→ **PASSAGE GIVEN**
Notre Dame – Pittsburgh Series Notes

•This year’s opener will mark the 63rd meeting between Notre Dame and Pittsburgh, with the Irish holding a 43-18-1 series lead. Notre Dame won the previous matchup between the two schools in Heinz Field, 20-14, on Oct. 11, 2003. The Irish also own a 19-9-0 record against the Panthers in Notre Dame Stadium, despite last year’s 41-38 loss.

• Notre Dame has won 11 of its last 13 games against Pittsburgh, but dropped a 41-38 decision in the last meeting on Nov. 13, 2004, at Notre Dame Stadium. The Irish also have won 25 of their last 32 contests against the Panthers, dating back to 1964 (Ara Parseghian’s first as Notre Dame’s head coach).

• Pittsburgh has been ranked higher than Notre Dame entering a matchup in the series seven times, winning the first four games (1937, `56, `60 and `63), but losing the last three (1978, `82 and `03). Notre Dame was unranked in all three of those upset victories.

•In the most recent meeting, at Notre Dame Stadium last season, the Irish dropped a 41-38 decision to Pitt on a last-second field goal by Panthers kicker Josh Cummings (see page 15 for a complete recap).

•Over the last 12 games in the series, Notre Dame has outscored the Panthers 434-168, topping the 40-point mark six times in that span and producing an average score of 36-14.

•Notre Dame is 73-30-3 (.689) all-time against schools from the state of Pennsylvania, with the Pittsburgh series accounting for more than half of the games played (63) and the Irish victories (43).

•Dating back to 1990, the Irish are 6-1 against Pittsburgh when the Panthers finish the game with more passing yards than Notre Dame.

•Since 1990, the Irish have scored 40 or more points a total of 37 times and five have come against Pittsburgh. That number is tied for the most against any opponent during that time frame, as Notre Dame also has accomplished the feat five times against Navy.

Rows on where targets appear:
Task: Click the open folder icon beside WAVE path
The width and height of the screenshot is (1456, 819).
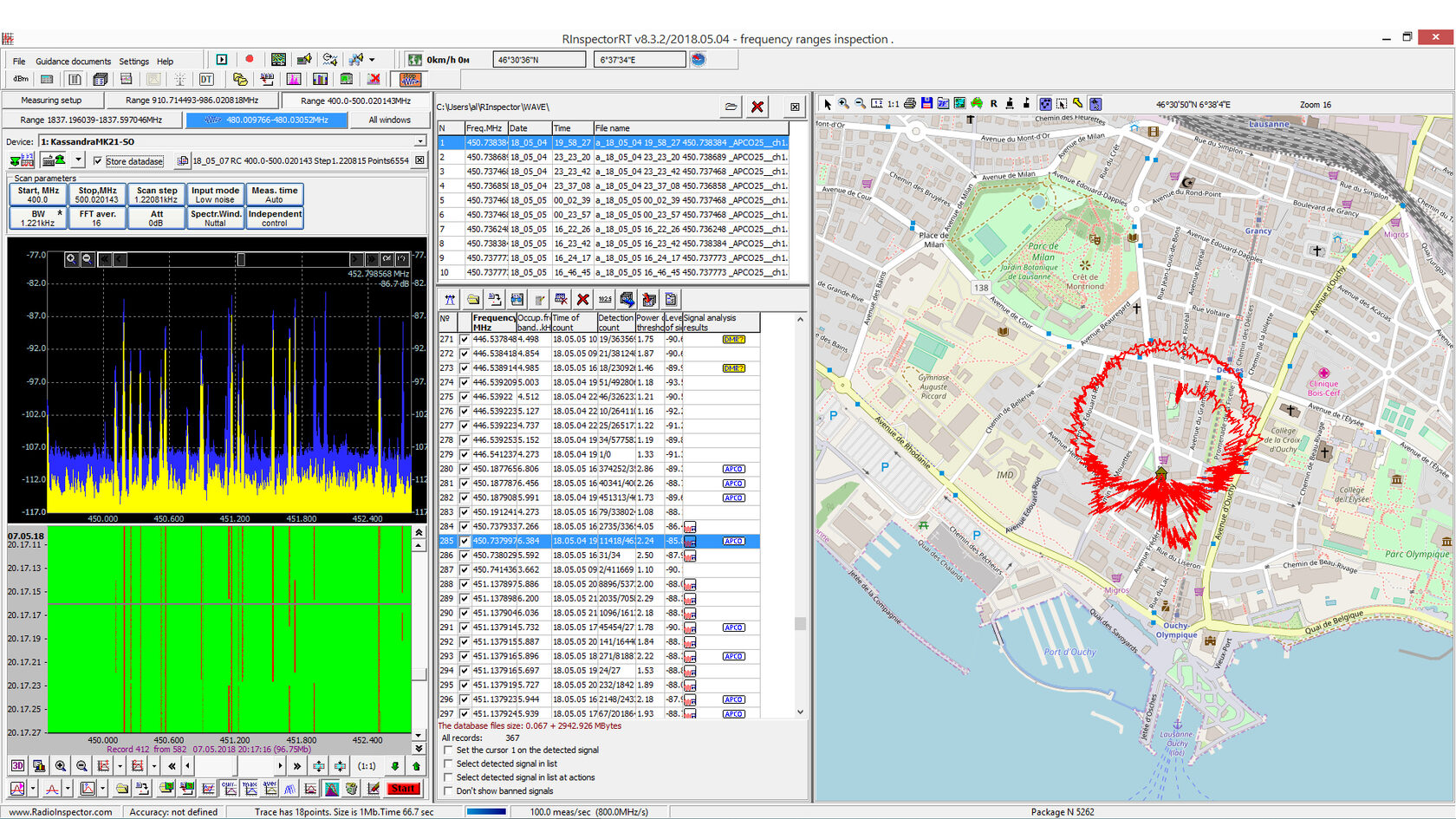Action: click(x=731, y=107)
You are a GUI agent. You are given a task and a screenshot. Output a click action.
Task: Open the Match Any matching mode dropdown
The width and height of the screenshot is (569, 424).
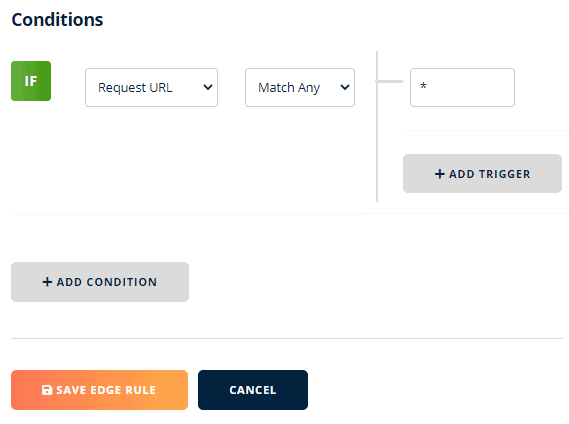(x=300, y=87)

→ **GOALS**
a - According to the Notre Dame–Pittsburgh series notes, who kicked the last-second field goal in the most recent meeting?
b - Extend the Notre Dame–Pittsburgh series notes from the point where they stop.

→ **TASK RESULTS**
a - Panthers kicker Josh Cummings.

b -
• Since 1990, Notre Dame has committed fewer turnovers than Pittsburgh in a head-to-head matchup five times and the Irish are 5-0 in those games.

• Since 1990, Notre Dame is 8-0 against Pittsburgh when an Irish runner scores multiple rushing touchdowns and just 1-1 when no one scores more than one.

•Since 1990, the Irish and Panthers have faced off in years ending with an odd number six times, and Notre Dame is 5-1 in those contests.

• Since 1990, Notre Dame is 8-0 against Pittsburgh when at least one Irish runner reaches the century mark in terms of rushing yards and just 1-1 when none do.

• Only four teams have beaten the Irish more times than Pittsburgh’s 18 – USC with 29, Purdue with 25, Michigan State with 24 and Michigan with 18.

2005 Personnel Breakdown

A summary of the Notre Dame roster heading into 2005 fall practice reveals that 13 positional starters and kicker/punter D.J. Fitzpatrick will return for action from the 2004 season: 10 offensive starters, three defensive starters and the punter and placekicker. Overall, 34 monogram winners return from the `04 Irish (19 offense, 13 defense, two specialists).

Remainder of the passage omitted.